Transcribe every line of the material below verbatim, leaving out the pictures.
# START OF SUPPLIED ENTRIES
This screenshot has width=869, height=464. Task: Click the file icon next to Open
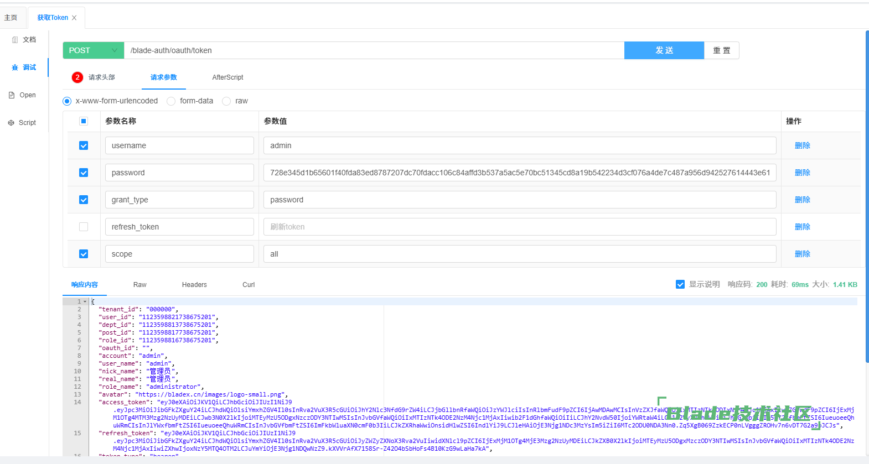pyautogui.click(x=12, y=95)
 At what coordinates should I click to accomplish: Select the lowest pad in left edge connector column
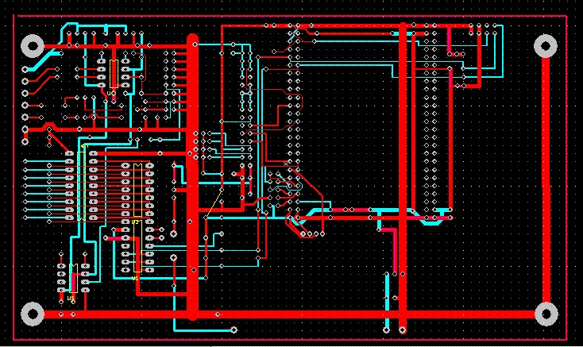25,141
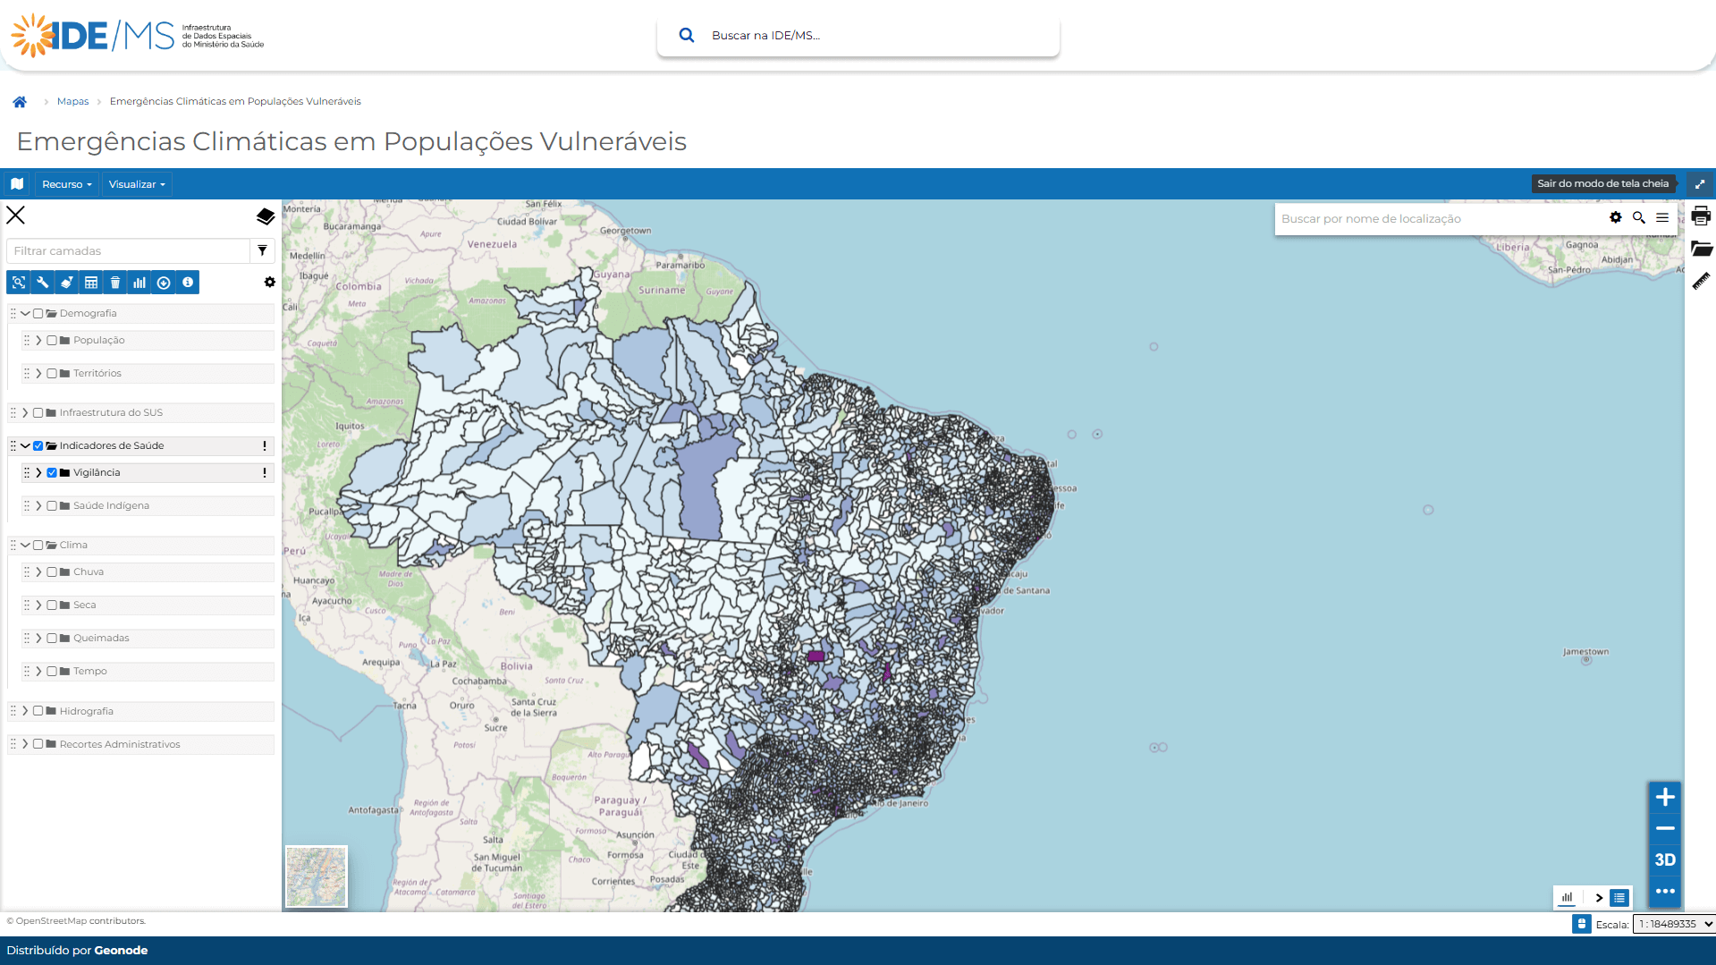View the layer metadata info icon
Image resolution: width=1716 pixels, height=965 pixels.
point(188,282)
# END OF SUPPLIED ENTRIES
RESULT »
This screenshot has width=869, height=464. Task: Click the file icon next to Open
pyautogui.click(x=12, y=95)
 At what coordinates should I click to accomplish: Select the lowest pad in left edge connector column
25,141
View the layer metadata info icon
Image resolution: width=1716 pixels, height=965 pixels.
point(188,282)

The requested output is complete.